----- Text provided

Geography
- Location: 8 Charoen Krung Road, Bang Kho Laem Subdistrict, Bang Kho Laem District, Bangkok 10120, Thailand
- Coordinates: 13°41′40″N 100°29′41″E﻿ / ﻿13.694388°N 100.494648°E

Organisation
- Type: Teaching
- Affiliated university: School of Medicine, Mae Fah Luang University Faculty of Medicine Siriraj Hospital, Mahidol University Phramongkutklao College of Medicine

Services
- Beds: 464

History
- Former name: Bang Kho Laem Hospital
- Founded: 25 November 1971

Links
- Website: www.ckphosp.go.th/diapo.1.0.4/diapo/homepage.html
- Lists: Hospitals in Thailand

= Charoenkrung Pracharak Hospital =

Hospital in Bangkok, Thailand

Charoenkrung Pracharak Hospital (โรงพยาบาลเจริญกรุงประชารักษ์) is a hospital in Thailand located in Bang Kho Laem District, Bangkok. It is a public hospital operated by the Medical Service Department, Bangkok Metropolitan Administration (BMA). It is a main teaching hospital of the School of Medicine, Mae Fah Luang University and an affiliated teaching hospital for the Faculty of Medicine Siriraj Hospital, Mahidol University and Phramongkutklao College of Medicine.

----------
----- Raw data

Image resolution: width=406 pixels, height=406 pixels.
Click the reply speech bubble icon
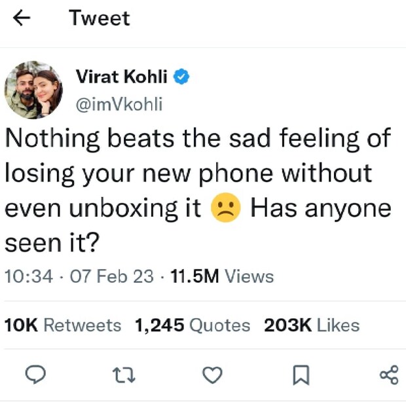35,374
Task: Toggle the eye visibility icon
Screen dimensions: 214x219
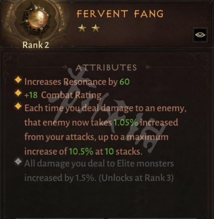Action: click(200, 35)
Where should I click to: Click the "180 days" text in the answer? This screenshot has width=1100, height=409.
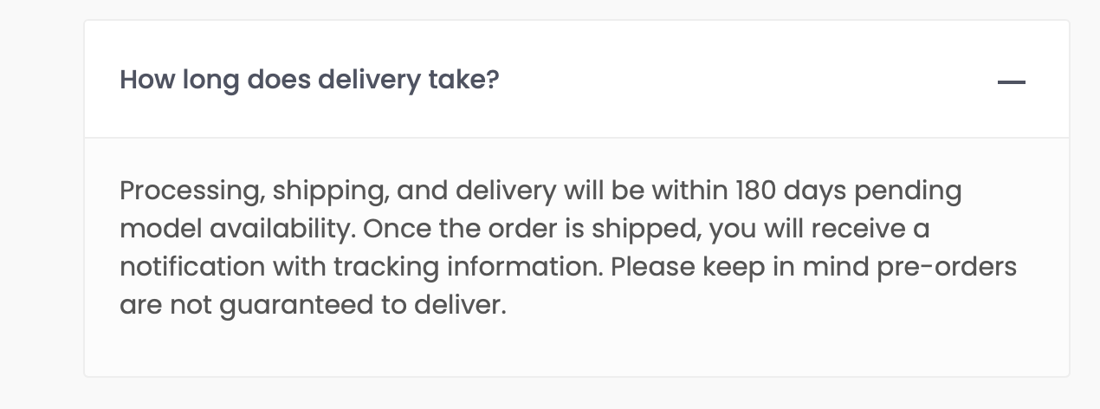click(790, 191)
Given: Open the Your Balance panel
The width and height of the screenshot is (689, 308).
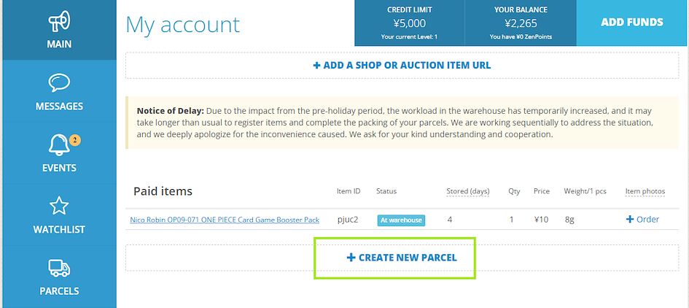Looking at the screenshot, I should (521, 23).
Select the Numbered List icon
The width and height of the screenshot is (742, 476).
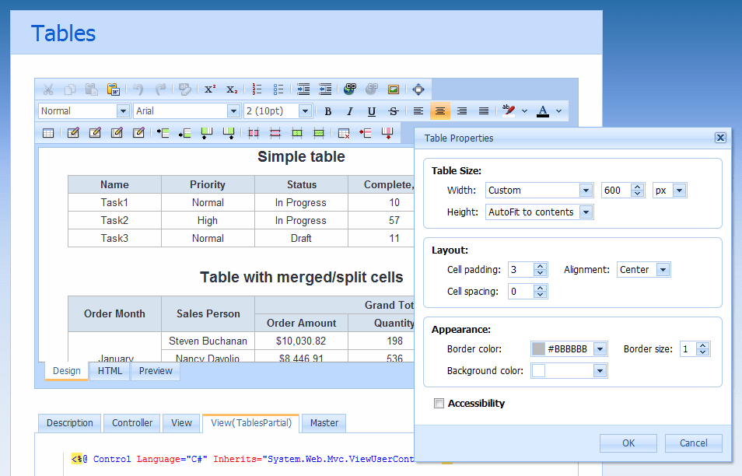[x=256, y=89]
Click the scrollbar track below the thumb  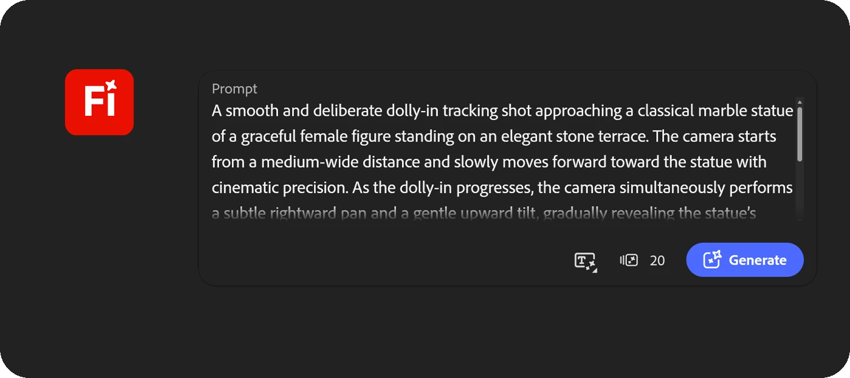(x=800, y=189)
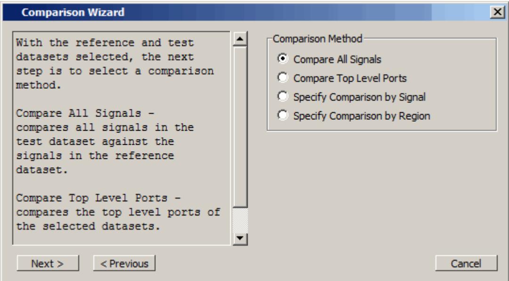
Task: Click the description scrollbar thumb
Action: (240, 127)
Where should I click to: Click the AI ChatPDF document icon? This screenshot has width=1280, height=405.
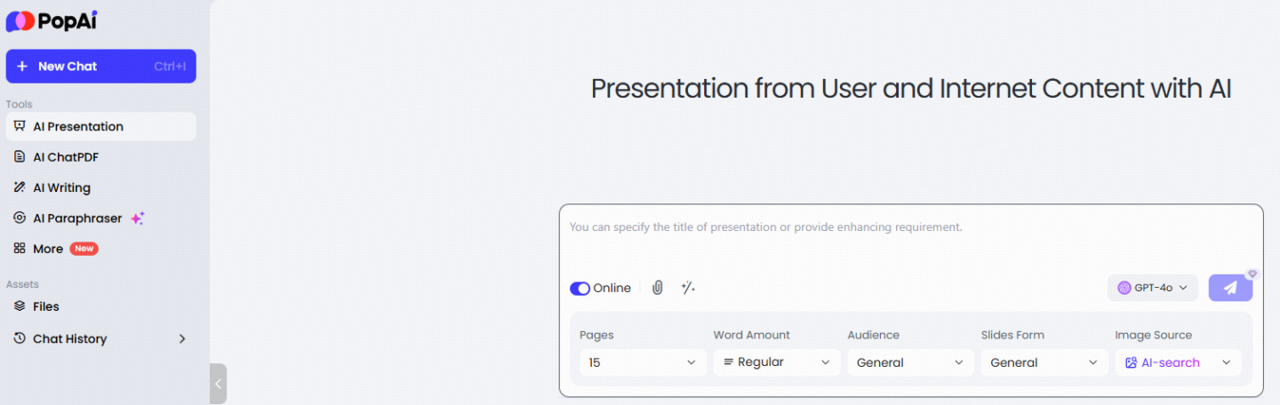click(20, 157)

----------

**Work request 1:**
Please transcribe the Charoenkrung Pracharak Hospital text from "Charoenkrung Pracharak Hospital (โรงพยาบาลเจริญกรุงประชารักษ์)" up to and including "College of Medicine.".
**Work request 2:**
According to the Charoenkrung Pracharak Hospital text, on what date was the hospital founded?
**Work request 3:**
Extend the Charoenkrung Pracharak Hospital text, beginning right after its final sentence.
The listing comes from a separate source, not from the Charoenkrung Pracharak Hospital text.

**Task answer 1:**
Charoenkrung Pracharak Hospital (โรงพยาบาลเจริญกรุงประชารักษ์) is a hospital in Thailand located in Bang Kho Laem District, Bangkok. It is a public hospital operated by the Medical Service Department, Bangkok Metropolitan Administration (BMA). It is a main teaching hospital of the School of Medicine, Mae Fah Luang University and an affiliated teaching hospital for the Faculty of Medicine Siriraj Hospital, Mahidol University and Phramongkutklao College of Medicine.

**Task answer 2:**
25 November 1971

**Task answer 3:**
== History ==
In 1967, the BMA had plans to increase healthcare access for the people of Bangkok in the growing capital. A hospital was constructed at the southern end of Charoen Krung Road on the site of the old Bangkok abattoir. The hospital initially opened for obstetrics and gynecology patients only, inasmuch as the Bang Kho Laem-Yannawa area had the highest birth rates in Bangkok, but rapidly expanded to other specialities. It officially opened as Bang Kho Laem Hospital on 25 November 1971. On 9 April 1976, the hospital was renamed to Charoenkrung Pracharak Hospital by King Bhumibol Adulyadej. The hospital became the main teaching hospital for the School of Medicine, Mae Fah Luang University in 2012 along with BMA General Hospital, both hospitals thus forming the Medical Education Center of the Medical Services Department, Bangkok Metropolitan Administration (MEC MSD BMA).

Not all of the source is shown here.